• [To do]:
Transcribe nothing but the lines from the one with "Select the product description paragraph" to the end of the entries, both included, keeping each exact and leaving every picture out.

[Source material Boundary: Start]

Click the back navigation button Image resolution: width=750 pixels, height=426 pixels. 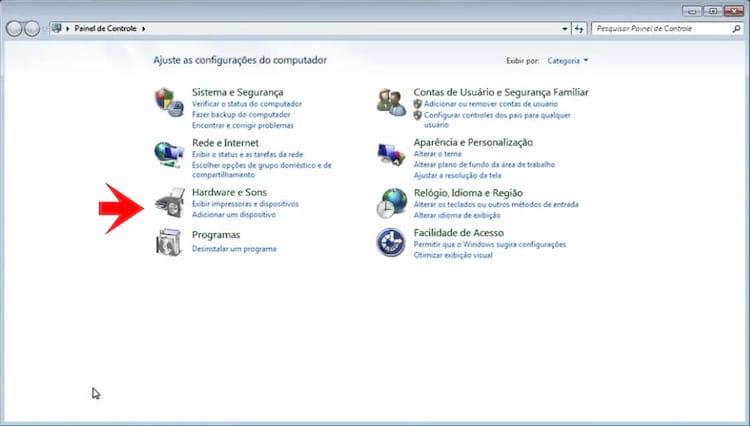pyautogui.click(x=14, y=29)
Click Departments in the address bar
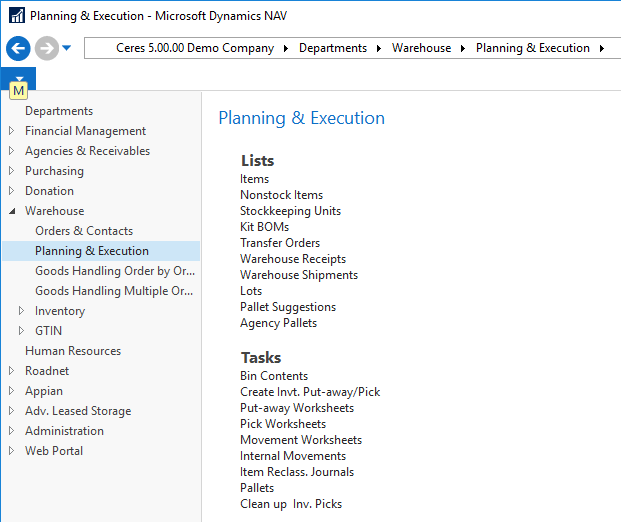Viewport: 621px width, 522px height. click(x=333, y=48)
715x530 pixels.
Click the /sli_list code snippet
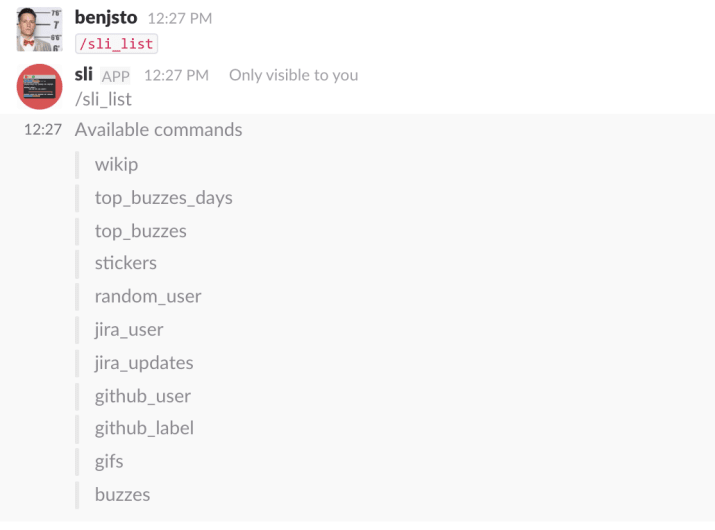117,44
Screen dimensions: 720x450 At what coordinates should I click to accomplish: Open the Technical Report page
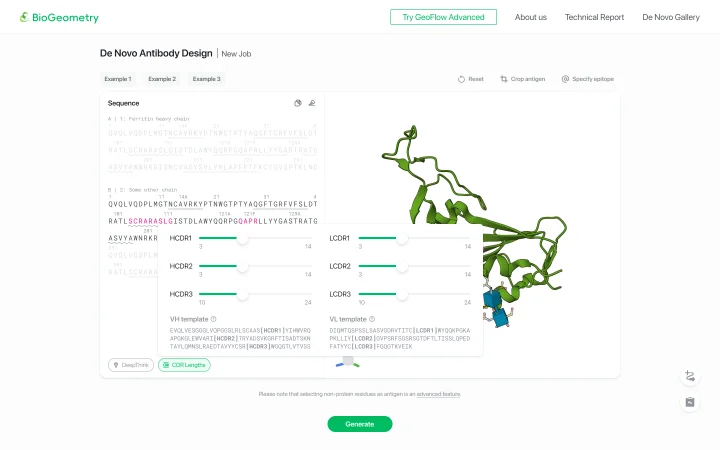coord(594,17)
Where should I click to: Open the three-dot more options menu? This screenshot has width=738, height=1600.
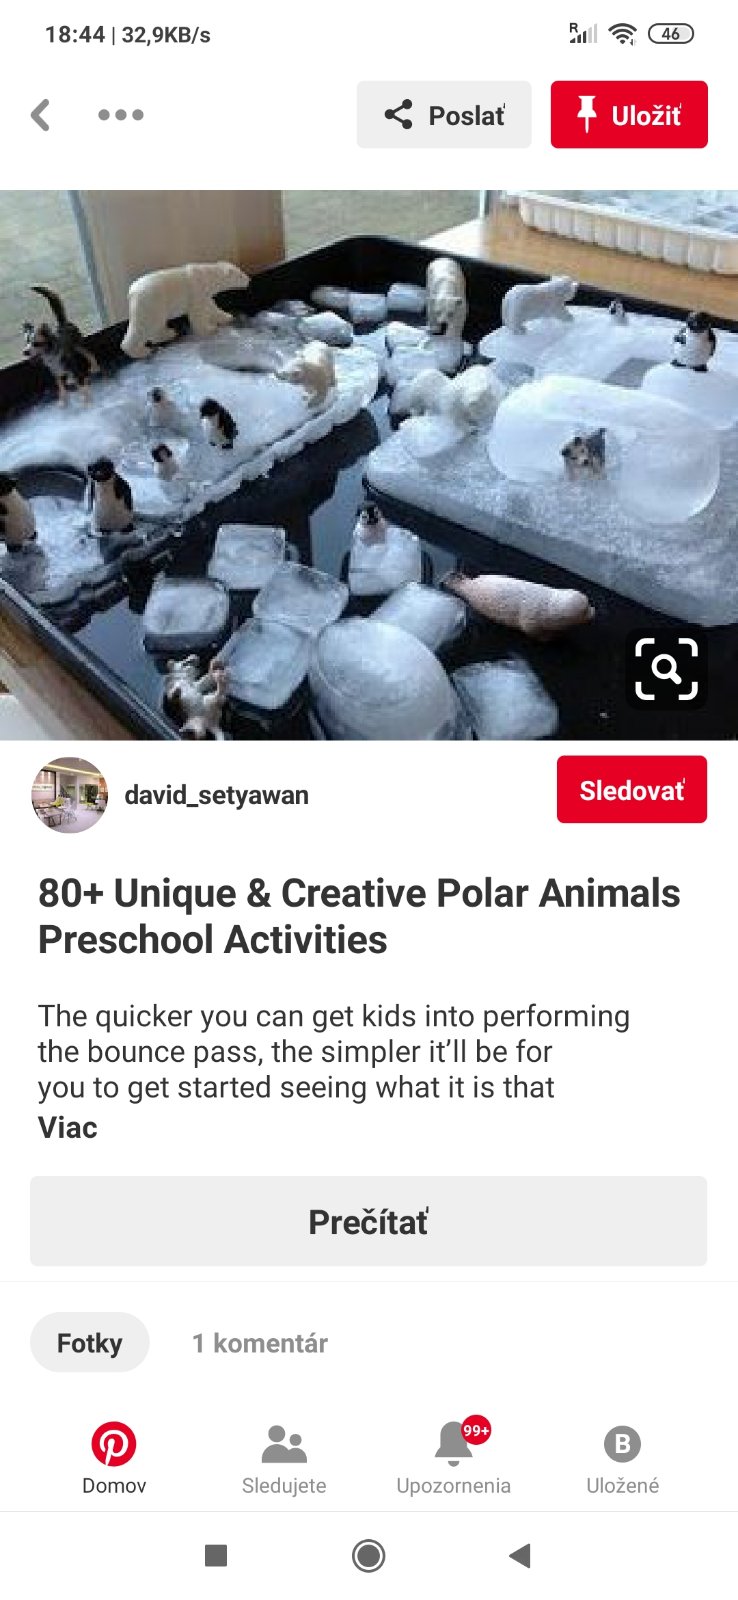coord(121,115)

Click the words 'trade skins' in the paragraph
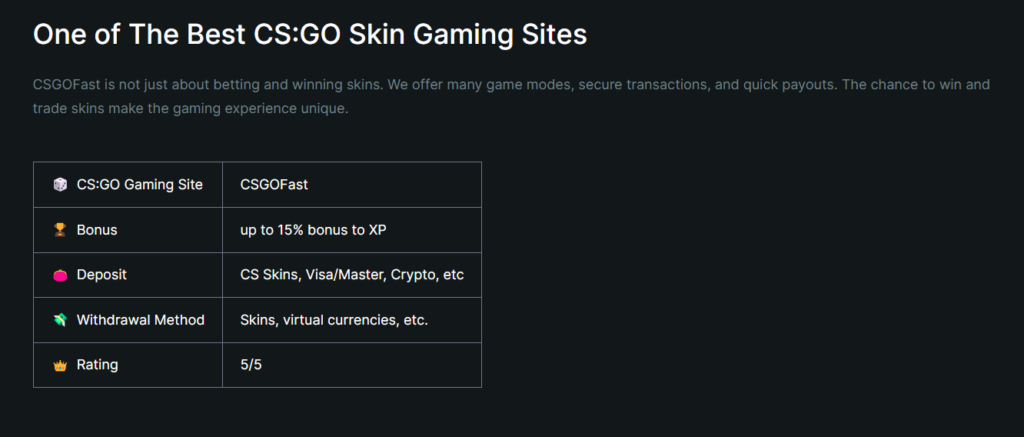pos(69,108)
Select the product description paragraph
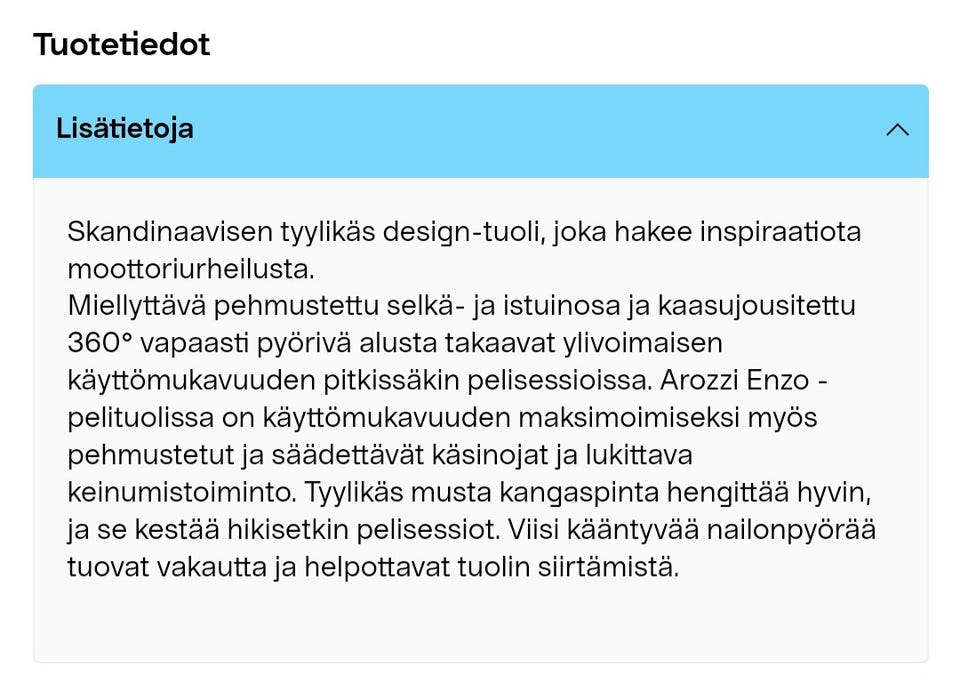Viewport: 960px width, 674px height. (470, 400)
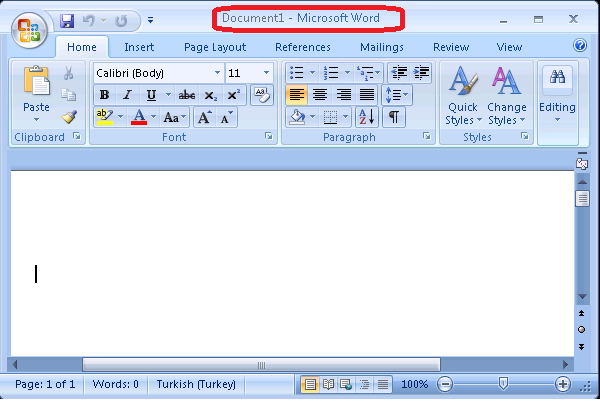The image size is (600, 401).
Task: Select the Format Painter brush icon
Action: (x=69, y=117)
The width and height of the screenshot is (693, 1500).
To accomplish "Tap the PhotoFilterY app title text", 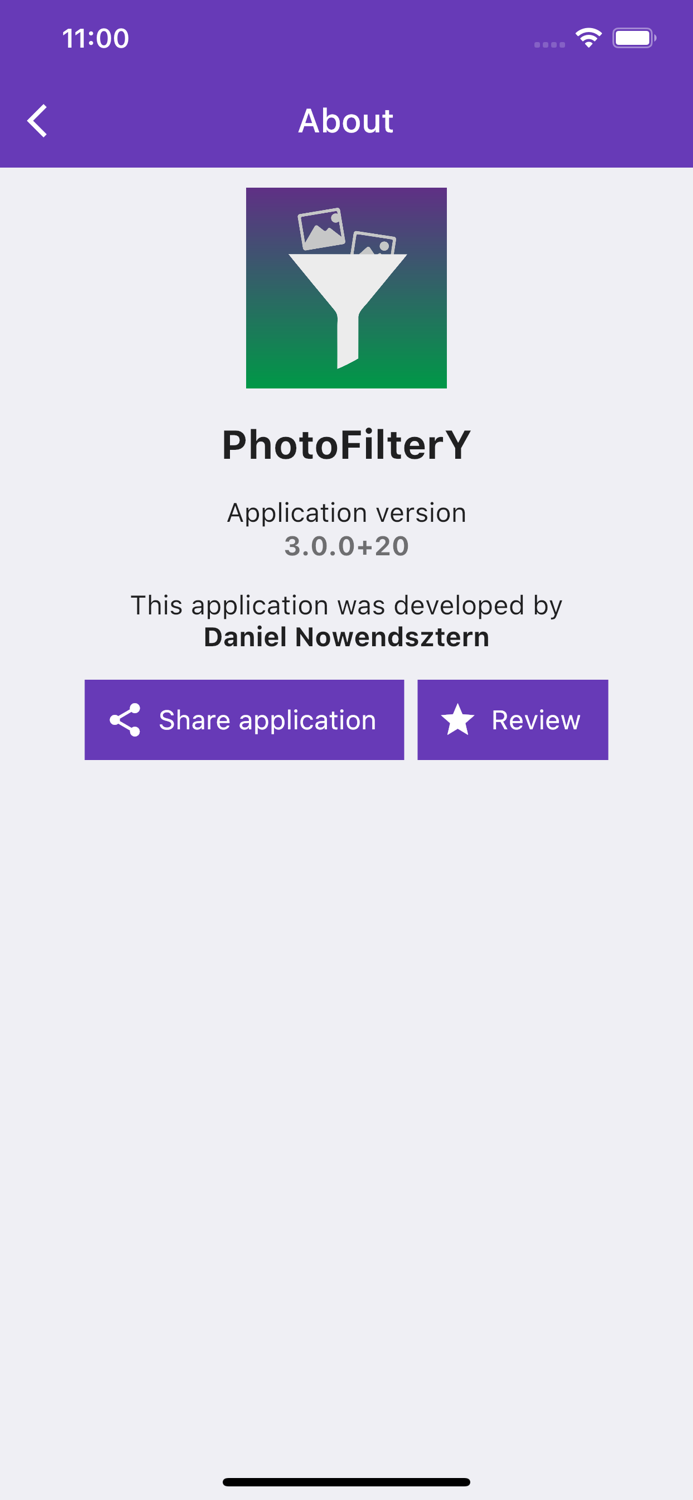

[Source material Boundary: End]

• [Answer section]:
Select the product description paragraph
Viewport: 960px width, 674px height. (470, 400)
The image size is (600, 401).
Task: Select the Format Painter brush icon
Action: (x=69, y=117)
The width and height of the screenshot is (693, 1500).
To accomplish "Tap the PhotoFilterY app title text", 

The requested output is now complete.